Paper: General Studies Paper-II
Section: India and the World
Topic: Foreign Affairs and Nuclear Policy
Give an account of the features of Indian Foreign Policy.
In Modern Era Indian Foreign policy was shaped during the first half of the 20th century. While Gandhiji defined the framework for the Indian foreign policy, Nehru fashioned its orientations and details. The salient features of the Indian foreign policy were as follows:
- Non-Alignment: According to Nehru who coined the term non-alignment, it means not tying yourself with military blocs of nation but independently trying to maintain friendly relations with all countries.
- Panchasheel: Five guiding principles developed by Nehru viz. mutual respect of each other’s territorial integrity, non-aggression, non-interference in internal matters, equality and mutual benefit and peaceful co-existence.
- Ant-colonialism and Anti-imperialism: Indian after her independence in 1947 vehemently opposed colonialism and imperialism in all forms and extended its helping hand to liberate other colonies from the shakles of the imperialist powers.
- Opposition to Racial Discrimination: India was against any form of racial discrimination. India was the first country to raise this issue in UN. Mahatma Gandhi also raised his voice against this in South Africa.
- Faith in Peaceful Co-existence and Cooperation: For centuries India followed the Vedantic concept of Sarvadharma Sambhava, means peaceful co-existence of all religion and mankind.
- Faith in United Nations: India as a founder member of UN always committed to its purpose and principles.
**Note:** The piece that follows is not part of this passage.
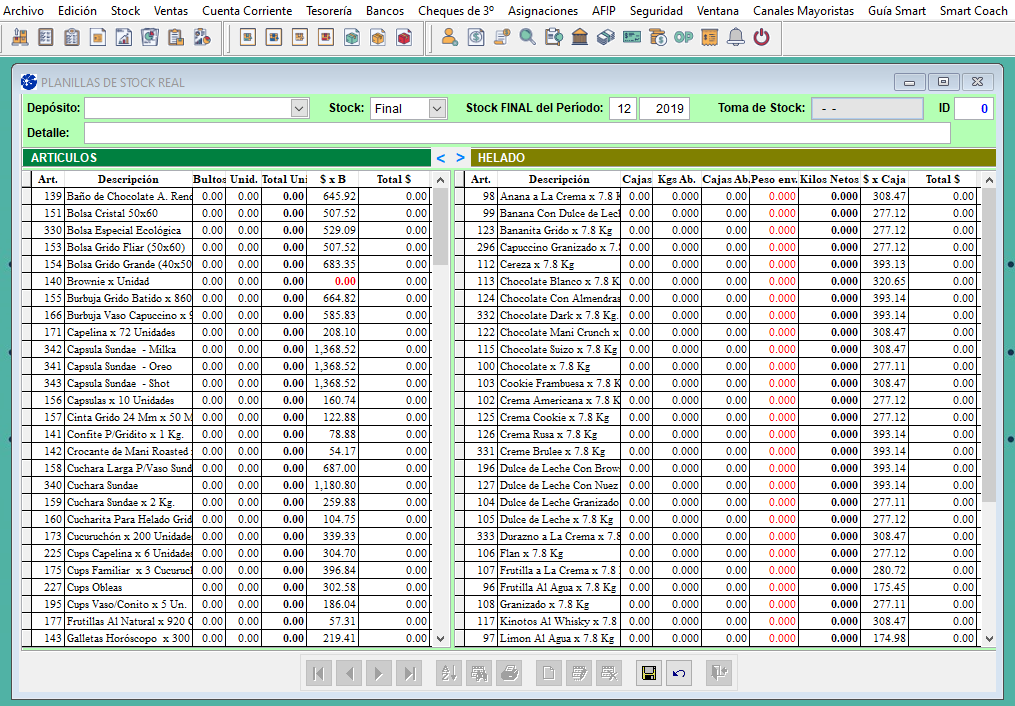
Task: Click the left blue arrow between panels
Action: [x=441, y=157]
It has been plating a leading role in UN’ s peace keeping missions.
- Peaceful use of Nuclear Energy: Though India is a Nuclear weapon state but still it committed to the basic tenet of foreign policy- a conviction that global elimination of nuclear weapon will enhance its security as well as that of the rest of the world.
With these guiding principles of foreign policy India is moving towards playing a bigger role in world affairs.
List out main features of India’s Nuclear Doctrine and examine No first use Policy of Nuclear weapons.
Main Features of India’s Nuclear Doctrine
- Building and maintaining a credible minimum deterrent;
- A “No First Use (NFU)” posture; nuclear weapons to be used only “in retaliation against a nuclear attack on Indian territory or on Indian forces anywhere”;
- Nuclear retaliation to a first strike will be “massive” and designed to inflict “unacceptable damage”.
- Nuclear retaliatory attacks to be authorized only by civilian political leadership through the Nuclear Command Authority.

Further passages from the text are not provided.